Great Texas Hemp Hiatus combines with COVID to reveal a dirty little secret about pot prosecutions:

Politics is unpredictable and a big part of success stems from one's ability to capitalize on unexpected advantages when they arise. This requires recognizing them in real time as they occur.

Grits submits that, when it comes to marijuana policy, the passage of Texas' law legalizing "hemp" in 2019 was a game changing alteration to the Texas criminal-justice landscape; like inserting a knuckleballer 8th-inning relief pitcher who then strikes out the side. It's still a tight, close game, but suddenly, there's hope.

Readers will recall that Texas 2019 hemp law included a weird, happy accident: Legislators were told in committee that the testing to distinguish hemp wasn't available at most crime labs, but they either (more likely) didn't understand or simply didn't care (which is sort of the same thing in that job: they didn't care enough to inquire). Regardless, when the law took effect, it required prosecutors prove the THC content in marijuana seized was above a certain level. No public labs and few private ones were set up to do it.

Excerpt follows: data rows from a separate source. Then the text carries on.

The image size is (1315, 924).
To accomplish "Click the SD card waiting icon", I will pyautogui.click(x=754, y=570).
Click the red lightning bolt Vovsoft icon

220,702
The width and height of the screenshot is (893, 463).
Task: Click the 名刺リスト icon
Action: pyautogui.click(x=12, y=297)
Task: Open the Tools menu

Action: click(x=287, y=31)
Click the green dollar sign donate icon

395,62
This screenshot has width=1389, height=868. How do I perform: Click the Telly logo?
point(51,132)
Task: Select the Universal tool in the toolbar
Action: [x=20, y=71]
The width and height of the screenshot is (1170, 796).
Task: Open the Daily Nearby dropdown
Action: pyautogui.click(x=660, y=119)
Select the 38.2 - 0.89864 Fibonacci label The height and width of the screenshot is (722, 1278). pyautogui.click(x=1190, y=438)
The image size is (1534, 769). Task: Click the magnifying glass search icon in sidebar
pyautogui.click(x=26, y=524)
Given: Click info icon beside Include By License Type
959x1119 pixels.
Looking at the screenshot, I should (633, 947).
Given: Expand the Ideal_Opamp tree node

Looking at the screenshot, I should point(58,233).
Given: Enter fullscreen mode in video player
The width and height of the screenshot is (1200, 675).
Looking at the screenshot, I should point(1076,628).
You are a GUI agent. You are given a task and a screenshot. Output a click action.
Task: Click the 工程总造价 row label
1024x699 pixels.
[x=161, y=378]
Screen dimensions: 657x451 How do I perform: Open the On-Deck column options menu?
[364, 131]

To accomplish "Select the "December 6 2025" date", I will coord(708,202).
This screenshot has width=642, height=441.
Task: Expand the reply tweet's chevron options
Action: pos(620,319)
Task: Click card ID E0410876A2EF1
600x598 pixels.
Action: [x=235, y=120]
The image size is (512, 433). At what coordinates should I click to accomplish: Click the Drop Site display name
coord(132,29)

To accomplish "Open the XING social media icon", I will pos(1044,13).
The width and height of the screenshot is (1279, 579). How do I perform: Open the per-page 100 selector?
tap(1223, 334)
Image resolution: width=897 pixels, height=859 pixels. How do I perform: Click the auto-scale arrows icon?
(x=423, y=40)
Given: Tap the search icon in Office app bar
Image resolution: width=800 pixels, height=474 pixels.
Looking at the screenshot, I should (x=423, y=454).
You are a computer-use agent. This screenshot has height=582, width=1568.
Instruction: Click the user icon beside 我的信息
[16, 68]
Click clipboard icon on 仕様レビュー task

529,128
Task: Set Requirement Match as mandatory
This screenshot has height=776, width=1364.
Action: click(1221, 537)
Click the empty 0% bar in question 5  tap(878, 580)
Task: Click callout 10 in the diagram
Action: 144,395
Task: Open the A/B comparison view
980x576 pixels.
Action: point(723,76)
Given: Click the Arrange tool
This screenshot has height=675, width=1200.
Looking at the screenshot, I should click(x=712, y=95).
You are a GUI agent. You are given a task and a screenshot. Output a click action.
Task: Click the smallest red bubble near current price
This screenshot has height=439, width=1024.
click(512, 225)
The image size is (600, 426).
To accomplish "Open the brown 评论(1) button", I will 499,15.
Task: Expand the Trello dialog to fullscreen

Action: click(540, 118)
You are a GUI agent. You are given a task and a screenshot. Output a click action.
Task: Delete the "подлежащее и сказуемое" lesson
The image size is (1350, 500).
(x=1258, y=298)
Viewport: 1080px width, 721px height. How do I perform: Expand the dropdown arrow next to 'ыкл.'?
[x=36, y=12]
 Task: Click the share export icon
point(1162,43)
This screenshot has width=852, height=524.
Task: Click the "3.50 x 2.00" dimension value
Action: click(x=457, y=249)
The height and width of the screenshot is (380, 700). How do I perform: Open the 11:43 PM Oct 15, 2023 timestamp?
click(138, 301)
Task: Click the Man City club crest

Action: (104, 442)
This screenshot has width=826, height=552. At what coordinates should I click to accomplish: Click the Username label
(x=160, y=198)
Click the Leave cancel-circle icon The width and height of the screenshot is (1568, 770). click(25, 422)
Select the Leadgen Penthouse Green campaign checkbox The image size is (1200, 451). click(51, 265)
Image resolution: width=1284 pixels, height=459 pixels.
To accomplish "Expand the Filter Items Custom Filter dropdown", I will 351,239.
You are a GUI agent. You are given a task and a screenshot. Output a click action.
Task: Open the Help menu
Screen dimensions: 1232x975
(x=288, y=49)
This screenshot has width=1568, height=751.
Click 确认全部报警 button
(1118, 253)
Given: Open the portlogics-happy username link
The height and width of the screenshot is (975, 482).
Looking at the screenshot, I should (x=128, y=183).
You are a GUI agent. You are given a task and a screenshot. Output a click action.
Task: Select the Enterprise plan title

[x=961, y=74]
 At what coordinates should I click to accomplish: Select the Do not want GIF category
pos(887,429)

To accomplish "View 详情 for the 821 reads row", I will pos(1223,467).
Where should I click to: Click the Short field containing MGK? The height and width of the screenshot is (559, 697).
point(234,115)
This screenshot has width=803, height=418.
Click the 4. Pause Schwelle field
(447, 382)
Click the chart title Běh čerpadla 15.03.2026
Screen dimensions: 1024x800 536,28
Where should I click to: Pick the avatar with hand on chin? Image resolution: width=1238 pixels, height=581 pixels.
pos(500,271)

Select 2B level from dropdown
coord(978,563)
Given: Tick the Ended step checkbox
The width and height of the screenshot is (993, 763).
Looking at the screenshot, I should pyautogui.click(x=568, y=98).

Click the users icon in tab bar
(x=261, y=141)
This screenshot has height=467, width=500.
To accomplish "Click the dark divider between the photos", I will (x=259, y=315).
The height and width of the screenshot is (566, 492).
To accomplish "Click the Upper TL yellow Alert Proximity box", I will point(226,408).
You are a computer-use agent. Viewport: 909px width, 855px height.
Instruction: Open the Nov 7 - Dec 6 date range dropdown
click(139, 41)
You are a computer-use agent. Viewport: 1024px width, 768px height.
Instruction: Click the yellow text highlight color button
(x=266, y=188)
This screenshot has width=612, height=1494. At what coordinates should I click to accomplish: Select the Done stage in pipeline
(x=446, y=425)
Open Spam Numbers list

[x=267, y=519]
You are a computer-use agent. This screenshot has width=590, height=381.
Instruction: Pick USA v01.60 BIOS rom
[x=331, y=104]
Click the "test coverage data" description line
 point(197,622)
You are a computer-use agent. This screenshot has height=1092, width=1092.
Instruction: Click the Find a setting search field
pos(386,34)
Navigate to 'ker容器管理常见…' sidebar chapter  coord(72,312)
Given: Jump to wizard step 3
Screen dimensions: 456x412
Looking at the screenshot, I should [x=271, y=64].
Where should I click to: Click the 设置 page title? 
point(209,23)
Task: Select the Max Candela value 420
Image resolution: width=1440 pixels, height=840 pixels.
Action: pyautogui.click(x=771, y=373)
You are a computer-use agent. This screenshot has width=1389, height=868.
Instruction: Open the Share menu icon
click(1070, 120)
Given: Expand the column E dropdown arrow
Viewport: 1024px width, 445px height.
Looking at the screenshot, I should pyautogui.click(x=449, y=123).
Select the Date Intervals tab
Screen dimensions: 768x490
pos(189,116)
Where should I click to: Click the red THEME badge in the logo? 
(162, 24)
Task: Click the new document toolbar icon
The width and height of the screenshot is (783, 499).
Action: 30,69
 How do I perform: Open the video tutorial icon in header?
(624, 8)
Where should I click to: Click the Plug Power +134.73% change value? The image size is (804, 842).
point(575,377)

Elected prosecutors responded in more or less bipartisan agreement (with a few outliers on both sides): By dismissing charges for low-level pot possession cases, by the thousands. Early on, the Texas Tribune estimated arrest volume for pot possession statewide had dropped by nearly 2/3. In the wake of COVID, it's surely dipped much lower than that.

COVID gave judges across the state an incentive to scrub their dockets with an eye toward releasing everyone who could be released, and pot smokers definitely fall into the low-public-safety-risk category. So judges didn't want to see these cases, prosecutors had means to dismiss them, and if police wanted to keep arresting on these charges, the cases would go nowhere.